1/2 cup wholewheat flour
1tsp baking powder
1/4 tsp salt

1/2 cup fresh okara [if using dried okara, add about 3/4 cup of soya bean milk to reconstitute to consistency of fresh okara]
3 eggs, separate yolks and white
4 tablespoons honey [replaced with light agave syrup]
1/2 tsp vanilla

Method

1) Sift together dry ingredients.
2) Beat egg yolks, then combine with okara, honey and vanilla.
3) Stir dry ingredients into egg-okara mixture.
4) Whisk egg whites till stiff peaks form. Fold gently into the rest of the mixture.
5) Spoon into lightly oiled pan and bake at 200°C. If making cupcakes, they will take at least 20mins or until toothpick comes out clean. The high temperature gives a strong browning effect to the cake.

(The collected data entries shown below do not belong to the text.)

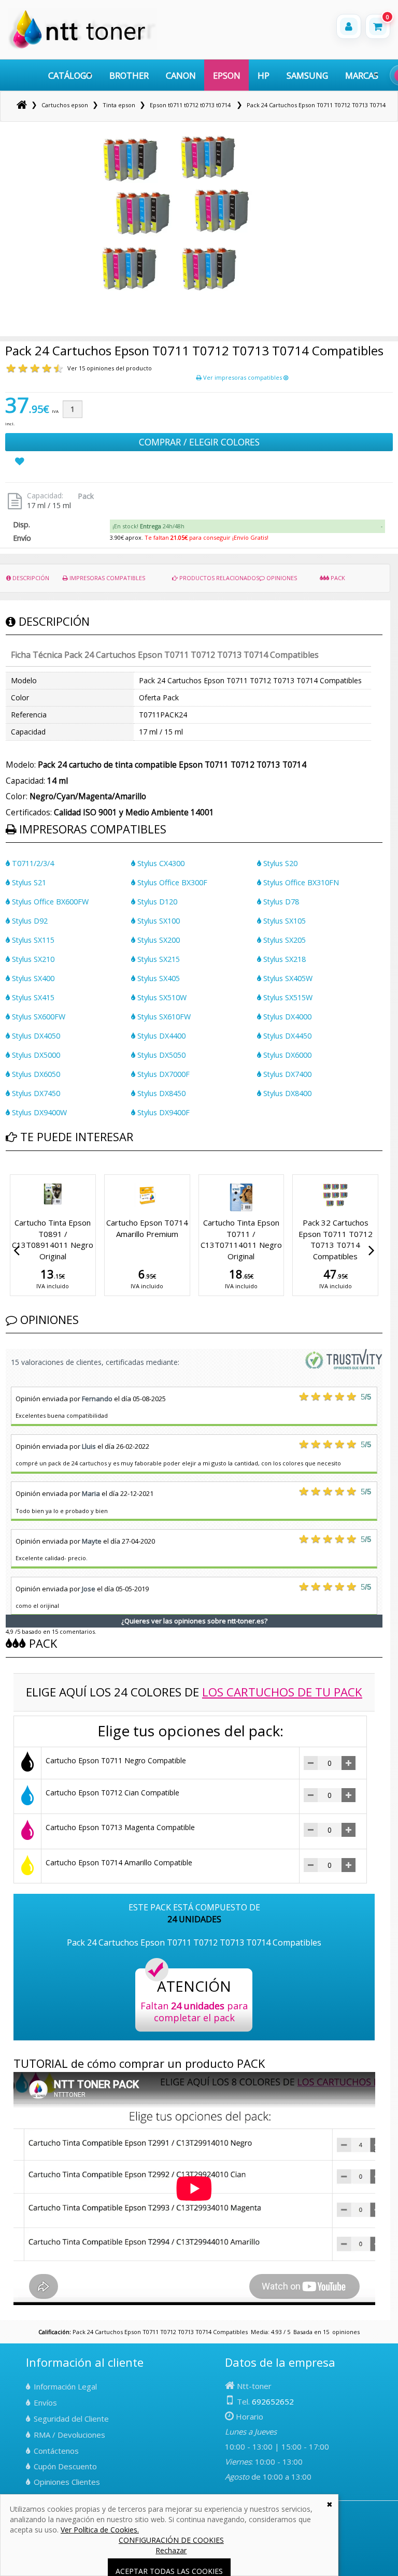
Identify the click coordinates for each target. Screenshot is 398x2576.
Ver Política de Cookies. (100, 2530)
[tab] (247, 526)
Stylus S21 (28, 882)
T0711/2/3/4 (32, 863)
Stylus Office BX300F (171, 882)
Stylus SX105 (283, 921)
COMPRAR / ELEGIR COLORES (199, 442)
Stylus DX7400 (286, 1074)
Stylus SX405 (157, 978)
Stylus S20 (279, 863)
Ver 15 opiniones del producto (109, 368)
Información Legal (65, 2386)
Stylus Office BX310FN (300, 882)
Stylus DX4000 (286, 1016)
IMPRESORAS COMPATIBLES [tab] (106, 578)
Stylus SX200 (157, 940)
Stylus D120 (156, 901)
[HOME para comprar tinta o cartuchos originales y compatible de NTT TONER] (82, 47)
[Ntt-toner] (22, 105)
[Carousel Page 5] (34, 1172)
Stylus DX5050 (160, 1055)
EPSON (226, 75)
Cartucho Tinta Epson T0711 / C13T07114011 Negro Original (241, 1239)
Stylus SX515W (286, 997)
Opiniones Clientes (67, 2482)
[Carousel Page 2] (15, 1172)
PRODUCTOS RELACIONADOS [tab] (218, 578)
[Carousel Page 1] (9, 1172)
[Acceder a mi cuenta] (348, 26)
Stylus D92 (29, 921)
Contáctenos (56, 2450)
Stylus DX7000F (162, 1074)
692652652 (273, 2401)
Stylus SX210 (32, 959)
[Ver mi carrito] (377, 26)
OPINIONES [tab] (281, 578)
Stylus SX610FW (163, 1016)
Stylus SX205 (283, 940)
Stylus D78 (280, 901)
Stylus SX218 (283, 959)
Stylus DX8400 (286, 1093)
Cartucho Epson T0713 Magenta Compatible (120, 1827)
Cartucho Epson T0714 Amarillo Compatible (119, 1862)
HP (263, 75)
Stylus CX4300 (159, 863)
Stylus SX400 (32, 978)
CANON (181, 75)
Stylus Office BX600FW (49, 901)
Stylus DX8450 (160, 1093)
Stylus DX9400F (162, 1112)
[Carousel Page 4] (27, 1172)
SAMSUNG (307, 75)
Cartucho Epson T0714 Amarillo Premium (147, 1228)
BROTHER (129, 75)
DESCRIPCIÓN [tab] (30, 578)
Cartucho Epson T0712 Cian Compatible (112, 1792)
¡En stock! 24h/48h (148, 526)
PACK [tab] (337, 578)
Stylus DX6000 (286, 1055)
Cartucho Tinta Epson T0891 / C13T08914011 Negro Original (52, 1239)
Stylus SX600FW (37, 1016)
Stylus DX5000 (35, 1055)
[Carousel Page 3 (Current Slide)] (21, 1172)
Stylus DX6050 (35, 1074)
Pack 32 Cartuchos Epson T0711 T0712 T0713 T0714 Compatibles (335, 1239)
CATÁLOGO (70, 75)
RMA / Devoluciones (69, 2434)
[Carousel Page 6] (40, 1172)
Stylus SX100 (157, 921)
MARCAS (361, 75)
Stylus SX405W (286, 978)
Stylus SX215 (157, 959)
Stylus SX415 (32, 997)
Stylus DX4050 (35, 1036)
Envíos (45, 2402)
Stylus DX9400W (38, 1112)
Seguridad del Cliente (71, 2418)
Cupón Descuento (65, 2466)
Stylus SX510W (161, 997)
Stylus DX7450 (35, 1093)
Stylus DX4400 (160, 1036)
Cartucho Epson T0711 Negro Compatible (116, 1760)
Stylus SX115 (32, 940)
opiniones (346, 2332)
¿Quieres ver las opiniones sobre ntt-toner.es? (194, 1620)
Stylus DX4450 (286, 1036)
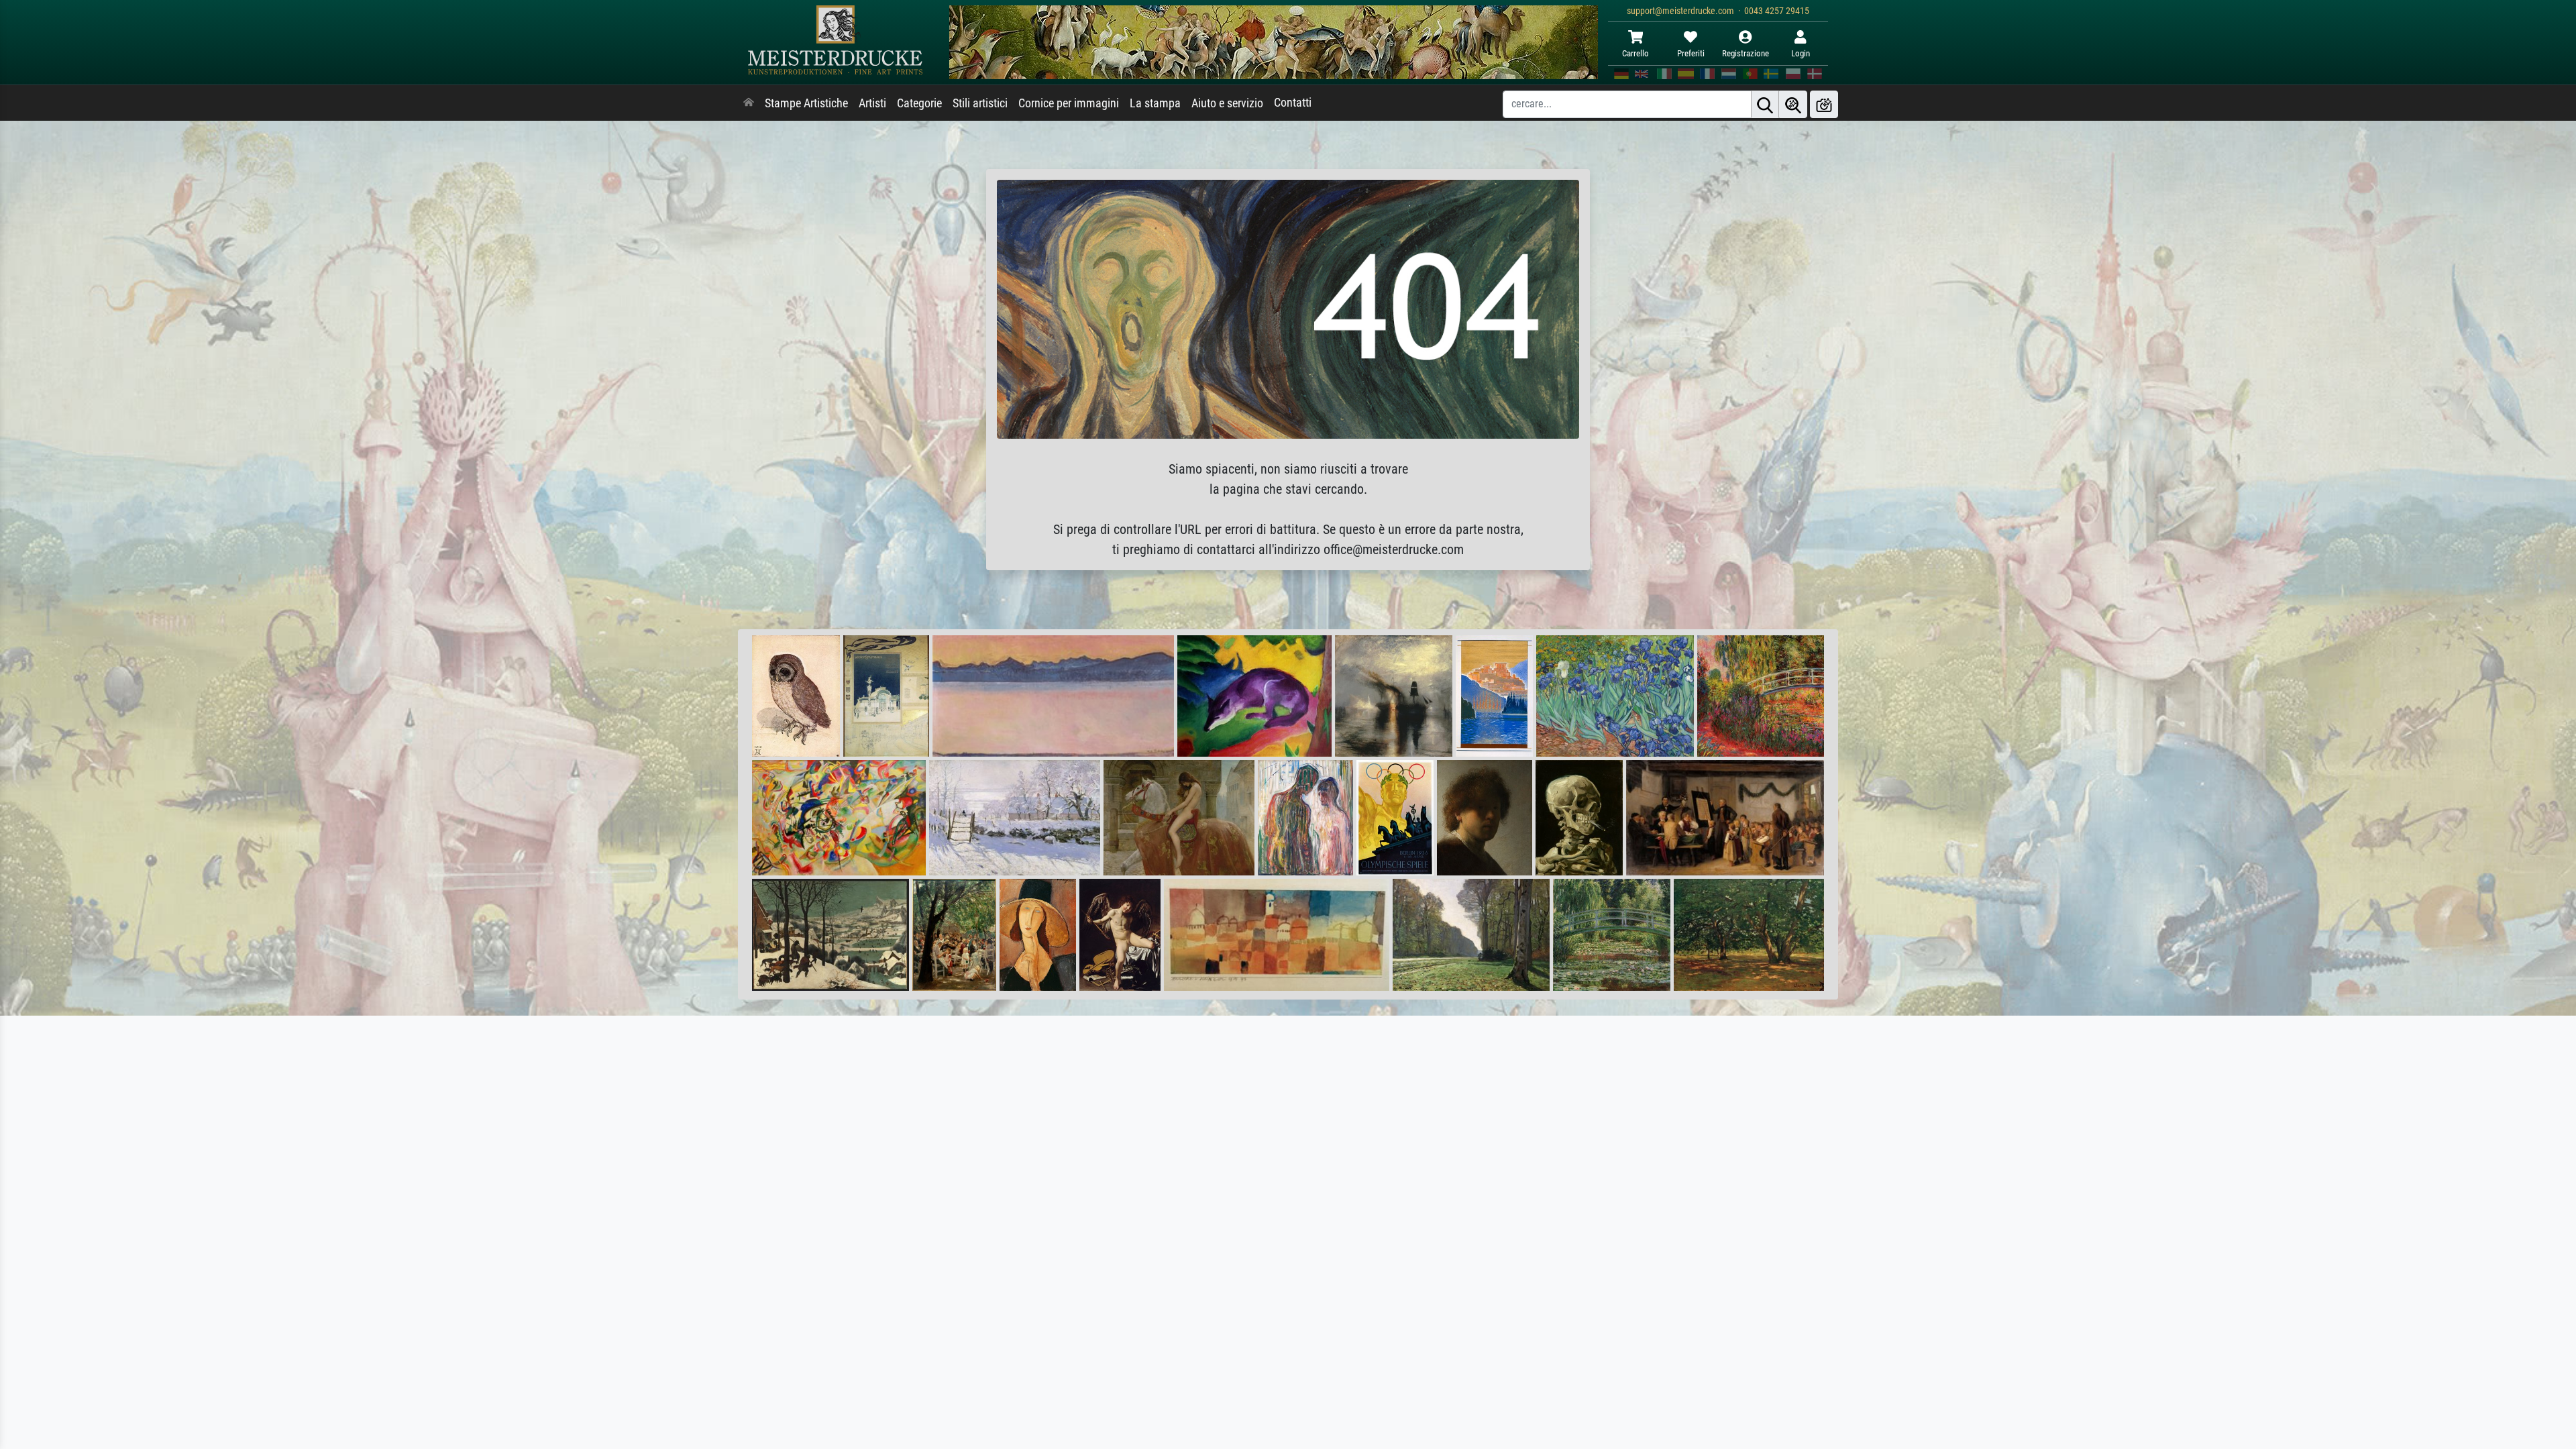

You can see I made this into cupcakes, which is what I normally do with cake recipes. It’s easy to freeze the batch and take out one or two for a snack bento. I usually wrap them individually in paper towels which soak up any moisture from defrosting cakes, and also help to keep them from drying out should I decide to microwave them before eating. Most of the time though, cupcakes and muffins which defrost on their own inside my snackbox taste great without any microwaving at the time of eating.

Next time, I won’t use paper casings. As there’s no fats in this cake, it sticks like crazy to the paper :P.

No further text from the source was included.